Why this matters more for drop-model brands

This is the part I find most interesting strategically. Particularly if you're running a drop model where traffic is compressed and competitor activity spikes hard in the windows around release.

Every month you invest in this, the gap widens. Your GTIN coverage expands. Your review ecosystem deepens with authentic purchase signals. Your leadership's professional footprint grows. Your entity becomes richer and more verifiable quarter on quarter. A counterfeit operation optimised for speed and low overhead is moving in exactly the opposite direction. They're not building anything durable.

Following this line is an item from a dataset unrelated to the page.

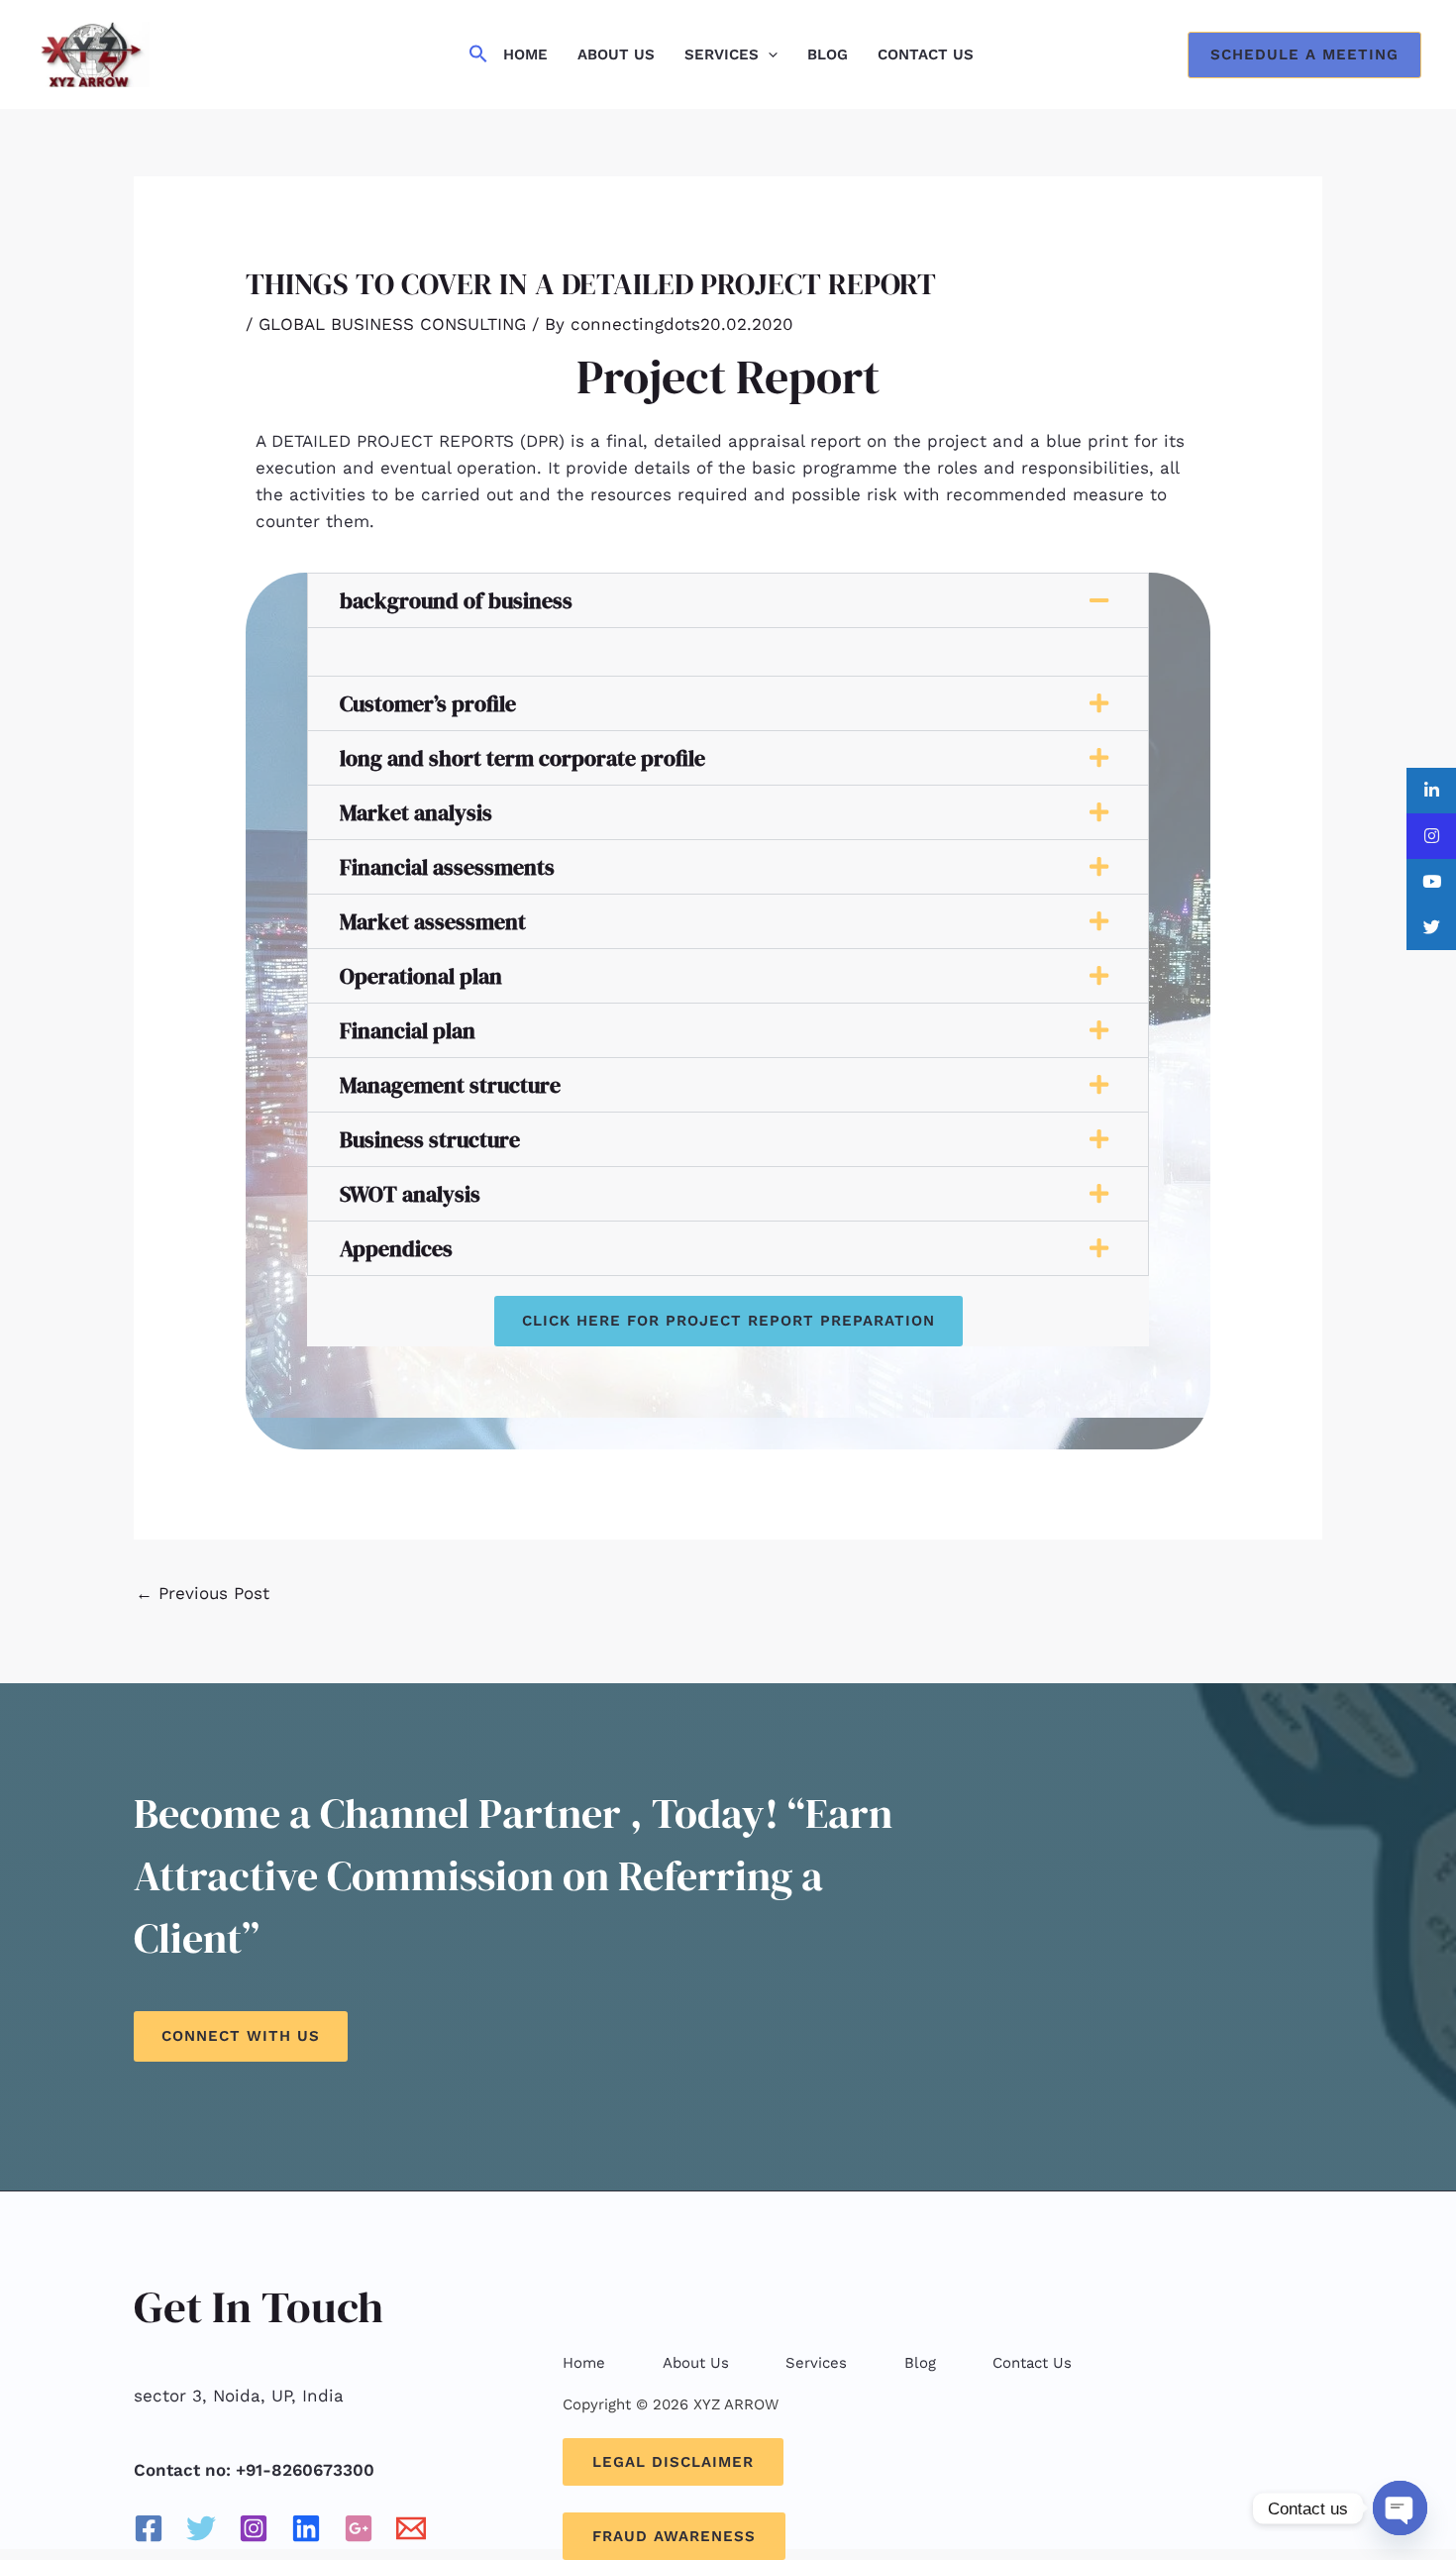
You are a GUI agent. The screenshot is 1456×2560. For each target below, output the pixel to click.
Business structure (430, 1139)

Counterfeit fashion brands don’t care about brand protection. They fill their pages full of onsite SEO for organic rankings. This will not last. To counter this you can build a data identity that's structurally impossible for them to replicate. This can act as your moat. It gives the agentic agents confidence that it is recommending the best option for the user and that you are the legitimate source of truth.

The practical question

If you haven't audited your structured data recently, it's worth doing. Just start with your organisational schema ands make sure you go beyond what the basic schema offers. Always think in ‘what does my brand entity look like to an AI agent trying to determine if I'm the real thing?’

The brands building this now, while AI-native discovery is still maturing, will have a structural lead that's genuinely hard to close later. You have the opportunity to be a forerunner and protect your fashion brand and target market against counterfeit websites.